Les études le confirment : les ouvriers constituent une population particulièrement vulnérable en matière de bien-être et de santé. En 2024, un tiers d'entre eux se trouvait dans la zone à risque de burn-out. L'absentéisme, déjà structurellement plus élevé que chez les employés, a connu une augmentation significative ces deux dernières années. Trop souvent, les plans d'action se limitent à la sécurité physique, à l'ergonomie et aux règles concernant les absences. Si ces mesures sont nécessaires, elles ne suffisent pas à adresser l'ensemble des problématiques.
L'expérience terrain et les recherches montrent qu’un leadership fort a un impact majeur sur le bien-être et la performance des équipes. Pourtant, des obstacles se dressent fréquemment lorsque l'on aborde les notions de leadership et de motivation autonome dans un environnement ouvrier. Trois idées reçues reviennent souvent :
- « On ne peut pas attendre ça de nos chefs d'équipe »
Les chefs d'équipe sont souvent des experts opérationnels promus à ce poste. Leurs fonctions restent en partie opérationnelles, avec un focus important sur la planification du travail. Ils sont également le premier point de contact pour leur équipe, gérant quotidiennement tensions, absentéisme et problèmes de motivation. Il est donc logique qu'ils aient besoin de soutien pour faire face à ces défis. Ce qui l'est moins, c'est qu'ils soient souvent exclus, ou moins inclus, des parcours de formation en leadership. La réalité est qu'ils sont confrontés à ces situations, qu'ils y soient préparés ou non. Il est donc crucial d'investir en eux et de renforcer leurs compétences managériales. - « Travailler sur la motivation autonome n'a aucun sens ici »
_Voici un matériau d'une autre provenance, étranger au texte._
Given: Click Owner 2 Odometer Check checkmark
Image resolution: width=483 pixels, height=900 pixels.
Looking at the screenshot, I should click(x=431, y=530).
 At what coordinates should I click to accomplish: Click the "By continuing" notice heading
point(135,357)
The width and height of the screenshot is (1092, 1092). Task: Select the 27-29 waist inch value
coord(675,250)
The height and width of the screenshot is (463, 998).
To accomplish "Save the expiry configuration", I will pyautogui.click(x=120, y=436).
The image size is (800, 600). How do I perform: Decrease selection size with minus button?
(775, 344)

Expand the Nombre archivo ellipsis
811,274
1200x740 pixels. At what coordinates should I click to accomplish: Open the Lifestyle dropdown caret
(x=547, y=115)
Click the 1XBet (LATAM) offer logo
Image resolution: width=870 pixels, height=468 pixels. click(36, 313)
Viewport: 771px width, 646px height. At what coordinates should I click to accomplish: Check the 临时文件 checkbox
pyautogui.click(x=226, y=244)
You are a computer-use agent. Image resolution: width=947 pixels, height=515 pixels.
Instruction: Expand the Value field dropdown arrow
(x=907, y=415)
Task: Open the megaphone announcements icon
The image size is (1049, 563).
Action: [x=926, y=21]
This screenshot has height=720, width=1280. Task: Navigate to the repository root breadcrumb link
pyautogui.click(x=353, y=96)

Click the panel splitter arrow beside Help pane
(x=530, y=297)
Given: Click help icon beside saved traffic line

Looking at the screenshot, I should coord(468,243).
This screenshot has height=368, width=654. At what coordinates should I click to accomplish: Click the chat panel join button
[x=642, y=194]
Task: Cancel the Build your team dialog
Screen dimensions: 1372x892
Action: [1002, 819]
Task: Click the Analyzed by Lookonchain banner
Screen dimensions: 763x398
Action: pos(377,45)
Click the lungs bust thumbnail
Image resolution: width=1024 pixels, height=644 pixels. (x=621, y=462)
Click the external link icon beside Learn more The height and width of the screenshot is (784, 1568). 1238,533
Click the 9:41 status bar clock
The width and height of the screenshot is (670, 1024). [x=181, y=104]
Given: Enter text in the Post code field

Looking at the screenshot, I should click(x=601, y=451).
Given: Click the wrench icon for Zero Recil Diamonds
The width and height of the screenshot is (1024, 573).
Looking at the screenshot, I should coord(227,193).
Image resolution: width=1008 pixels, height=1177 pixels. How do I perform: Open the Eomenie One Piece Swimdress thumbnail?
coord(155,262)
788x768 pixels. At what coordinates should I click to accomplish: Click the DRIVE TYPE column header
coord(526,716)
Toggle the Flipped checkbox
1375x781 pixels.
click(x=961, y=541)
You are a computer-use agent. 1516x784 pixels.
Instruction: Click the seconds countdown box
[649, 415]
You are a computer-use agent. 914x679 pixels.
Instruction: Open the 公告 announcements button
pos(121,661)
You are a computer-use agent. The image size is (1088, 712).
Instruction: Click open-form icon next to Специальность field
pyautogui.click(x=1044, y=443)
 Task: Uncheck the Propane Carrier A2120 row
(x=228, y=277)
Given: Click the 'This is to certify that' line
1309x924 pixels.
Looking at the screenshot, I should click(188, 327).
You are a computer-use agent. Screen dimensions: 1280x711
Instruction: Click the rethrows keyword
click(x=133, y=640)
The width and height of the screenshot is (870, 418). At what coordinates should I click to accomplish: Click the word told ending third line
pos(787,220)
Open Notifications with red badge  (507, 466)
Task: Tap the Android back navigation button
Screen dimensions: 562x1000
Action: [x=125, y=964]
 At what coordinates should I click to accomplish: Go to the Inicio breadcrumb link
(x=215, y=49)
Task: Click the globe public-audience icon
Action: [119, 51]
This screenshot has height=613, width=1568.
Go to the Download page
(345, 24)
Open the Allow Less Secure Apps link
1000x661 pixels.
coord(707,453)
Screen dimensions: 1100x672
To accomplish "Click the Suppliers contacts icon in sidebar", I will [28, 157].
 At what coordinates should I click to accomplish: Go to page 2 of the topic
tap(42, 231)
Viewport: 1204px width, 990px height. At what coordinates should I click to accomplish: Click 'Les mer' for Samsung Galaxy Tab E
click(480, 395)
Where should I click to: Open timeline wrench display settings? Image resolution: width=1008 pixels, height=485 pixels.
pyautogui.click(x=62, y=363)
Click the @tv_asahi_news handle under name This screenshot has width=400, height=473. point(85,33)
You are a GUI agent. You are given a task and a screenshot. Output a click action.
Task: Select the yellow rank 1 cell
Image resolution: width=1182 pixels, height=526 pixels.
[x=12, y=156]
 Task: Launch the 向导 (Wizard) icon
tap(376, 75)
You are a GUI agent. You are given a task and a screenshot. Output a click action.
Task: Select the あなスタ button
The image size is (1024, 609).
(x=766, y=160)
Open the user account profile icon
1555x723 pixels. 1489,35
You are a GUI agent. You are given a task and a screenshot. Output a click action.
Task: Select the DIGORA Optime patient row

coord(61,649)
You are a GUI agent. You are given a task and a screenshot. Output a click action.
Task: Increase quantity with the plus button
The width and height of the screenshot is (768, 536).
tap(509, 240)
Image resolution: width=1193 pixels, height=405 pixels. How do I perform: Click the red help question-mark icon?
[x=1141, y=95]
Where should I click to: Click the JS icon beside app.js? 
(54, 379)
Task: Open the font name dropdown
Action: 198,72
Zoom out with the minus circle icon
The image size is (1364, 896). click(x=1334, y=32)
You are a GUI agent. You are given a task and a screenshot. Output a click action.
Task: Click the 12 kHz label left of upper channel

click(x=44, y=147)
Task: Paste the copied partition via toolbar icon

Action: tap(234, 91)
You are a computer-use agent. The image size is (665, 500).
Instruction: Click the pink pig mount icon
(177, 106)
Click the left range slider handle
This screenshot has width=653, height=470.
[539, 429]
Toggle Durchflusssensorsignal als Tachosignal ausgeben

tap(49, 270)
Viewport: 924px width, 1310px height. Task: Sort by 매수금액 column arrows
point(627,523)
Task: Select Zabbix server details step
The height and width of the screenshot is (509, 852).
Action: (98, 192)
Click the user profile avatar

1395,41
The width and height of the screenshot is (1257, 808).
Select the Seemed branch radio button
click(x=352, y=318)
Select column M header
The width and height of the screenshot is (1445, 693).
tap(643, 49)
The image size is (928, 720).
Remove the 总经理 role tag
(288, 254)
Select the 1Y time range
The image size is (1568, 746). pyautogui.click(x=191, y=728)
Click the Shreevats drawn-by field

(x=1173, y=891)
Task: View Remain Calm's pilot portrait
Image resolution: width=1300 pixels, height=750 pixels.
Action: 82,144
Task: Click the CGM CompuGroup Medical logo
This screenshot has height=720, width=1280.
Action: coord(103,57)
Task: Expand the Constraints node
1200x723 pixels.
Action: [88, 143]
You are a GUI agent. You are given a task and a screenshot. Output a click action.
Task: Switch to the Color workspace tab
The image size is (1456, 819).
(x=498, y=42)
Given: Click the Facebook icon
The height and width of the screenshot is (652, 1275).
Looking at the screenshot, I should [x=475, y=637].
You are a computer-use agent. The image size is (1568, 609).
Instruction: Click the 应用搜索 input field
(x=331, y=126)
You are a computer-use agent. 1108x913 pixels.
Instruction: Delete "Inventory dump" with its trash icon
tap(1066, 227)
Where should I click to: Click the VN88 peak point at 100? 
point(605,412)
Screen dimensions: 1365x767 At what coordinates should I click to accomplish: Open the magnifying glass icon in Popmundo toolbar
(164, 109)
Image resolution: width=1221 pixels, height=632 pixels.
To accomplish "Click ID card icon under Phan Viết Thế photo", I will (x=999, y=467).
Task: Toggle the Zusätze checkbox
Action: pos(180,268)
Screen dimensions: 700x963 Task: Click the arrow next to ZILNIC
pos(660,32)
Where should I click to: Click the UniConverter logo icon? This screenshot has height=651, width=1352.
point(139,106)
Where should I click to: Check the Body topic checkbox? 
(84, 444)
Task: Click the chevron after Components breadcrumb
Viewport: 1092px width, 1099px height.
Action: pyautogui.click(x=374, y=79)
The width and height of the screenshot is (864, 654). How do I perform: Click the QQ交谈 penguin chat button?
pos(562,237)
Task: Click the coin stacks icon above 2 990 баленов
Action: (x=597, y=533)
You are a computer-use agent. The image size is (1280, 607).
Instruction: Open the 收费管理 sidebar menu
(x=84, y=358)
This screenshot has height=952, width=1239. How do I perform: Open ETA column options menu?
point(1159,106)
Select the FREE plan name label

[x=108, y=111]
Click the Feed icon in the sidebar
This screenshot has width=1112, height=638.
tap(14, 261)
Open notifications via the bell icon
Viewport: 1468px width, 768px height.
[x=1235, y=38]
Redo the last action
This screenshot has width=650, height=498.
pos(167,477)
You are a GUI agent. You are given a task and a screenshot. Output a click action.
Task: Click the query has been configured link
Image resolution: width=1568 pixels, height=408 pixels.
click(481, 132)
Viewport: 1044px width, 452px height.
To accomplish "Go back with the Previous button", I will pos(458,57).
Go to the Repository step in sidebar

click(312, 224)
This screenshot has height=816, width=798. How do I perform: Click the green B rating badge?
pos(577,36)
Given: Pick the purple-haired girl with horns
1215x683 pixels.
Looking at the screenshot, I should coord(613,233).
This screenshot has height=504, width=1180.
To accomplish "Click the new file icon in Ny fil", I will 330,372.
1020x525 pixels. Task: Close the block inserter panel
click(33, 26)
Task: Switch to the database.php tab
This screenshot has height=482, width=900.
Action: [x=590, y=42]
Bien que le contexte de travail des ouvriers offre souvent moins d'autonomie, il est tout à fait possible d'agir sur leur motivation intrinsèque. Premièrement, l'autonomie n'est qu'un des besoins fondamentaux qui influencent la motivation autonome. Le sentiment d'appartenance et le développement des compétences jouent également un rôle essentiel. Deuxièmement, ce n'est pas la quantité d'autonomie qui compte le plus, mais son adéquation avec les besoins personnels de chacun. Il est donc primordial d'engager le dialogue et de bien connaître ses collaborateurs. Troisièmement, même dans un environnement avec des marges de manœuvre limitées, il est crucial de travailler dans un cadre clair, avec une vision, une mission et des objectifs partagés. Accorder de l'attention à ces aspects est fondamental. En résumé, il est toujours possible de favoriser la motivation autonome, quel que soit le contexte. - « Nous ne sommes pas des psychologues »
C'est exact, chacun a son rôle et ses forces. Cependant, cela ne signifie pas qu'il ne faut pas aborder les difficultés rencontrées par les collaborateurs (comme les problèmes de santé physique et mentale) et les facteurs qui les animent (tels que les opportunités de développement et les ambitions de carrière). Ces discussions sont essentielles pour créer un environnement de travail sain et garantir que chacun puisse travailler dans les meilleures conditions possibles, avec motivation et bien-être, jusqu'à l'âge de la retraite et au-delà.
Les sujets évoqués ci-dessus ne sont pas les plus simples à aborder, et le contexte de travail des ouvriers présente souvent des défis supplémentaires. Il n'existe malheureusement pas de solution miracle, mais je suis convaincue que des actions, petites ou plus importantes, peuvent apporter un souffle nouveau et faire une réelle différence.